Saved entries
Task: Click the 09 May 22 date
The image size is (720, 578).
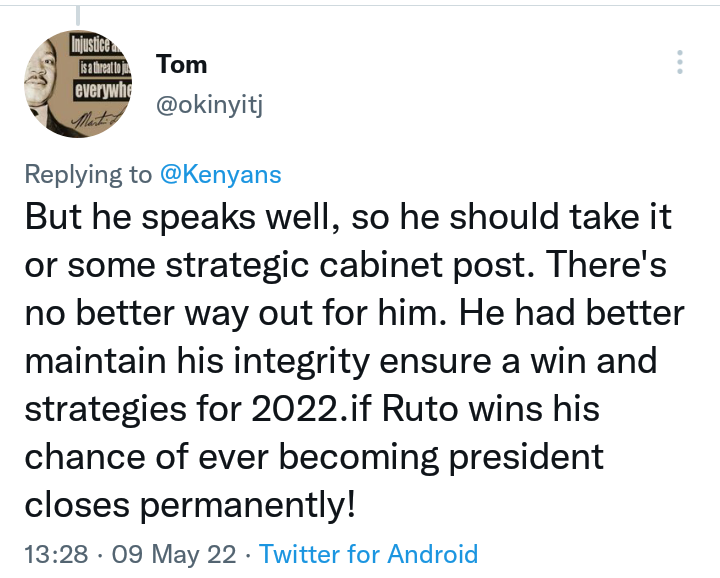Action: 174,554
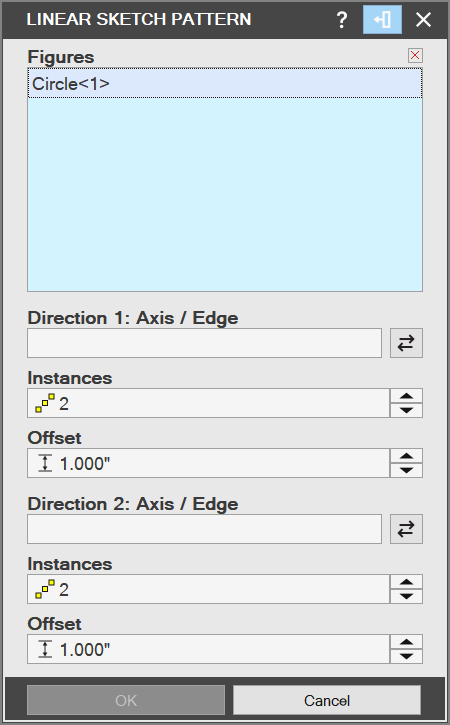Increase Direction 2 Offset with up arrow
This screenshot has height=725, width=450.
[x=406, y=642]
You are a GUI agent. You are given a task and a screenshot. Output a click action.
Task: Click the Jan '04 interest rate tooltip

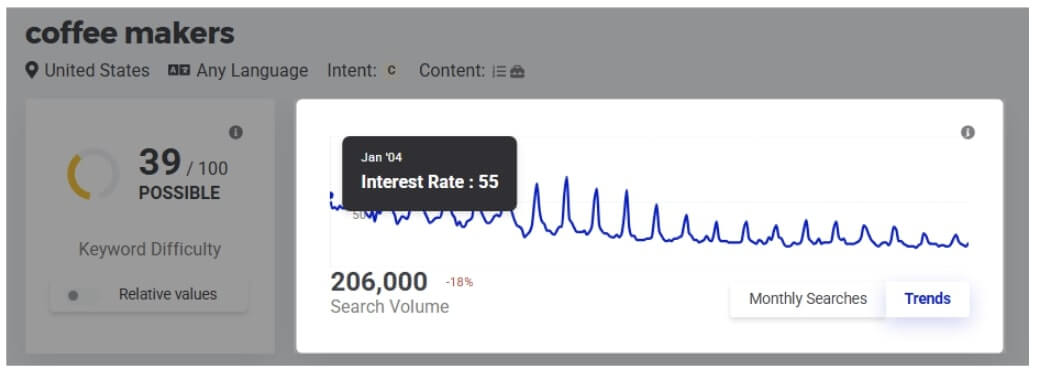pyautogui.click(x=429, y=173)
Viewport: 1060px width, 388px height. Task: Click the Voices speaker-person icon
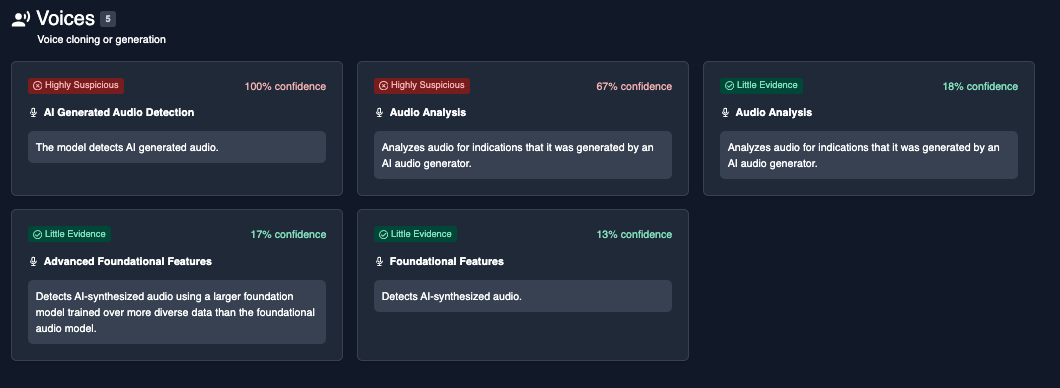(x=21, y=19)
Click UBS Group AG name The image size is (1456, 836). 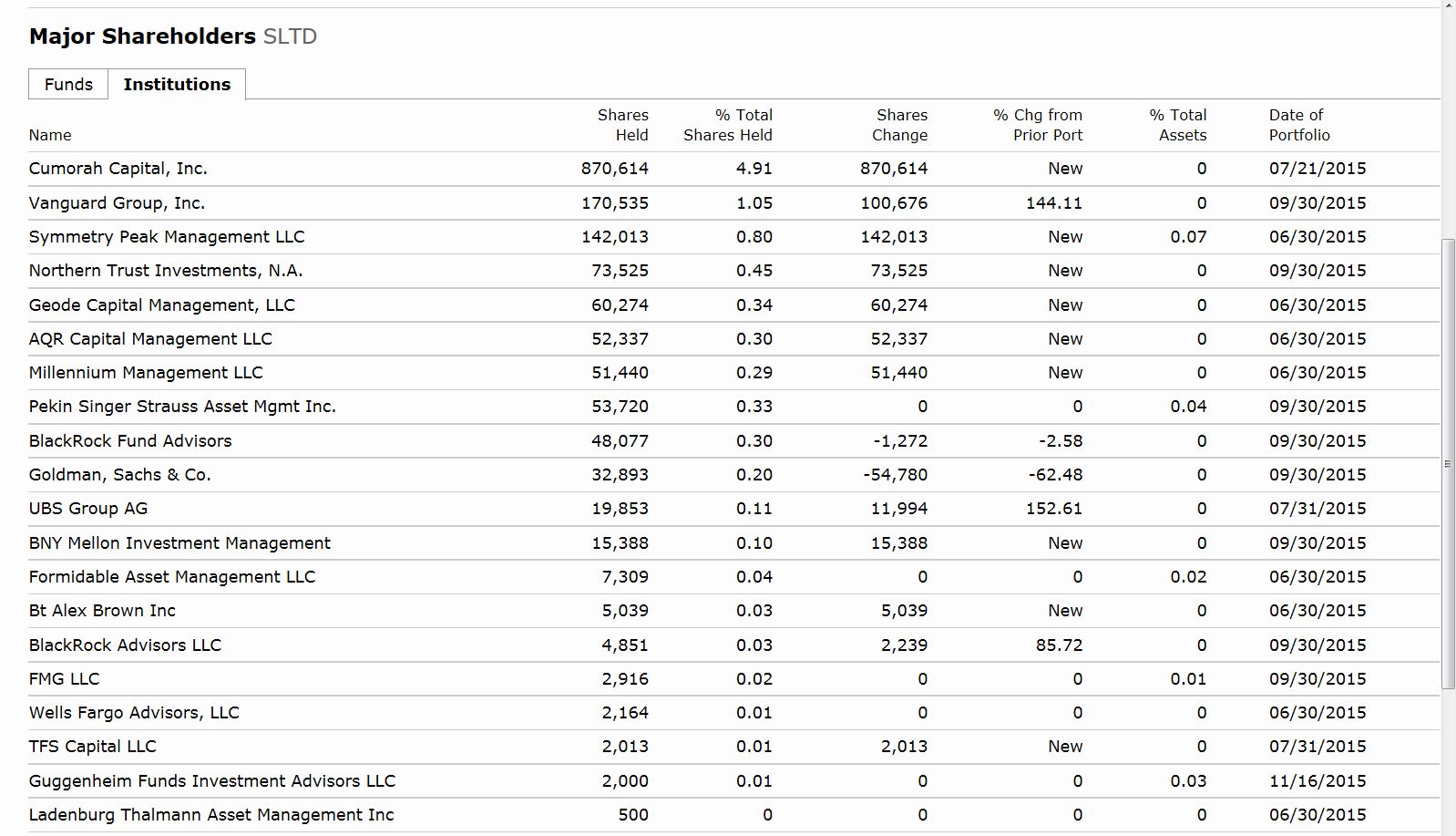tap(88, 509)
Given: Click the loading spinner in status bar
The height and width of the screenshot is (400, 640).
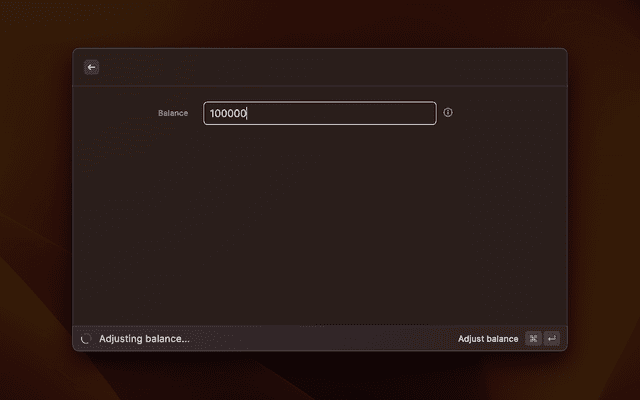Looking at the screenshot, I should [86, 339].
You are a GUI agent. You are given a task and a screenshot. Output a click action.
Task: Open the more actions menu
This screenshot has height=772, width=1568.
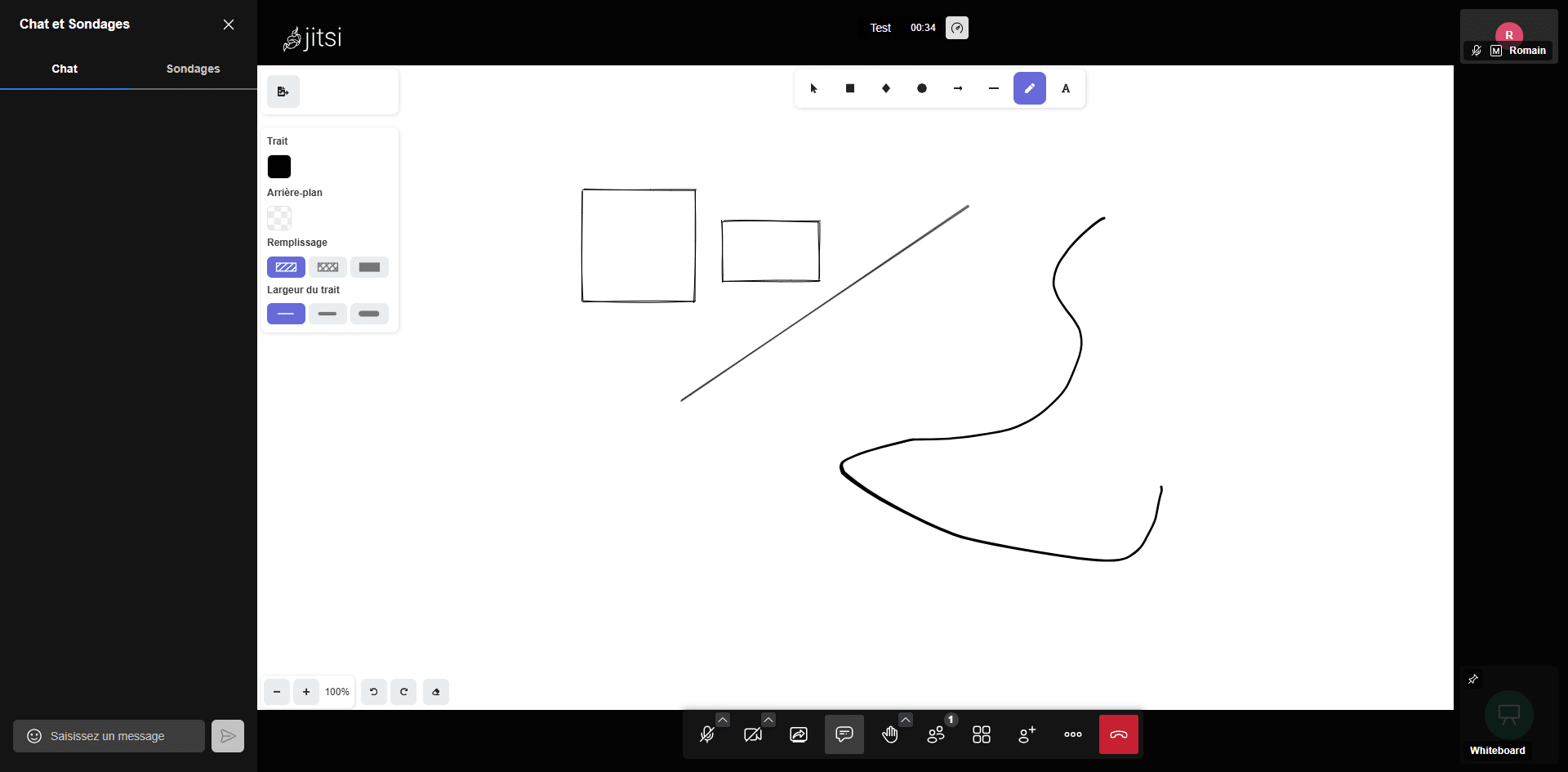[x=1073, y=735]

WORK REQUIRED
The last line of the entries marks the end, and the line with "The height and" marks the start. Output exactly those two lines and every line between them, nothing else, with the pictures left out.

YOUR SOLUTION
The height and width of the screenshot is (400, 640).
Looking at the screenshot, I should [86, 339].
You are a GUI agent. You are given a task and a screenshot. Output a click action.
Task: Open the more actions menu
This screenshot has height=772, width=1568.
[x=1073, y=735]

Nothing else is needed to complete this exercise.